**Task to complete:** Beginning with the line that holds "800x390 pixels.", retype the rest of the listing exactly, last line included.

(Data in this exercise)

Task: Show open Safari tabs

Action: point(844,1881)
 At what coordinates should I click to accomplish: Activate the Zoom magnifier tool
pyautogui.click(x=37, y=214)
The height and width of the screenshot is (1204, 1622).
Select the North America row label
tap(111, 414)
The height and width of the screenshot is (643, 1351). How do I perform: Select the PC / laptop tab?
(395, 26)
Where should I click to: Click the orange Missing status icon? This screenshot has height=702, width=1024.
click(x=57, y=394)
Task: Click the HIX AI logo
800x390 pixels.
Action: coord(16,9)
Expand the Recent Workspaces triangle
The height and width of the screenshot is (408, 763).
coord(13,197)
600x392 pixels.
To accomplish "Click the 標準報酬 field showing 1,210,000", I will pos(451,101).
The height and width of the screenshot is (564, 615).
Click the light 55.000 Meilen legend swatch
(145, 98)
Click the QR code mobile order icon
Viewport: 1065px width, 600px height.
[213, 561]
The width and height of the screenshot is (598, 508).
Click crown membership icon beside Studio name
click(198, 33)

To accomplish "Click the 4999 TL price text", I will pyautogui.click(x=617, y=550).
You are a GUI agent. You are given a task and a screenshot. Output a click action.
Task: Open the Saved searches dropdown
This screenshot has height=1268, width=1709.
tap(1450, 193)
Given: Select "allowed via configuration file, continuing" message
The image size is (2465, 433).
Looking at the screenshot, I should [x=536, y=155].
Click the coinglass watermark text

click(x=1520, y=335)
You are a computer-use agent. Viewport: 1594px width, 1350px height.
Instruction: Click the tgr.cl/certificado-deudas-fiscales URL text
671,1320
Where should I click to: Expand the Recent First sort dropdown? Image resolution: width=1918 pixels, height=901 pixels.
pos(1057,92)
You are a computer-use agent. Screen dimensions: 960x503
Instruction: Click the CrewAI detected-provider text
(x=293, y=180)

(End Data in this exercise)

**Answer to this problem:**
800x390 pixels.
Action: coord(16,9)
Expand the Recent Workspaces triangle
The height and width of the screenshot is (408, 763).
coord(13,197)
600x392 pixels.
To accomplish "Click the 標準報酬 field showing 1,210,000", I will pos(451,101).
The height and width of the screenshot is (564, 615).
Click the light 55.000 Meilen legend swatch
(145, 98)
Click the QR code mobile order icon
Viewport: 1065px width, 600px height.
[213, 561]
The width and height of the screenshot is (598, 508).
Click crown membership icon beside Studio name
click(198, 33)

To accomplish "Click the 4999 TL price text", I will pyautogui.click(x=617, y=550).
You are a GUI agent. You are given a task and a screenshot. Output a click action.
Task: Open the Saved searches dropdown
This screenshot has height=1268, width=1709.
tap(1450, 193)
Given: Select "allowed via configuration file, continuing" message
The image size is (2465, 433).
Looking at the screenshot, I should [x=536, y=155].
Click the coinglass watermark text

click(x=1520, y=335)
You are a computer-use agent. Viewport: 1594px width, 1350px height.
Instruction: Click the tgr.cl/certificado-deudas-fiscales URL text
671,1320
Where should I click to: Expand the Recent First sort dropdown? Image resolution: width=1918 pixels, height=901 pixels.
pos(1057,92)
You are a computer-use agent. Screen dimensions: 960x503
Instruction: Click the CrewAI detected-provider text
(x=293, y=180)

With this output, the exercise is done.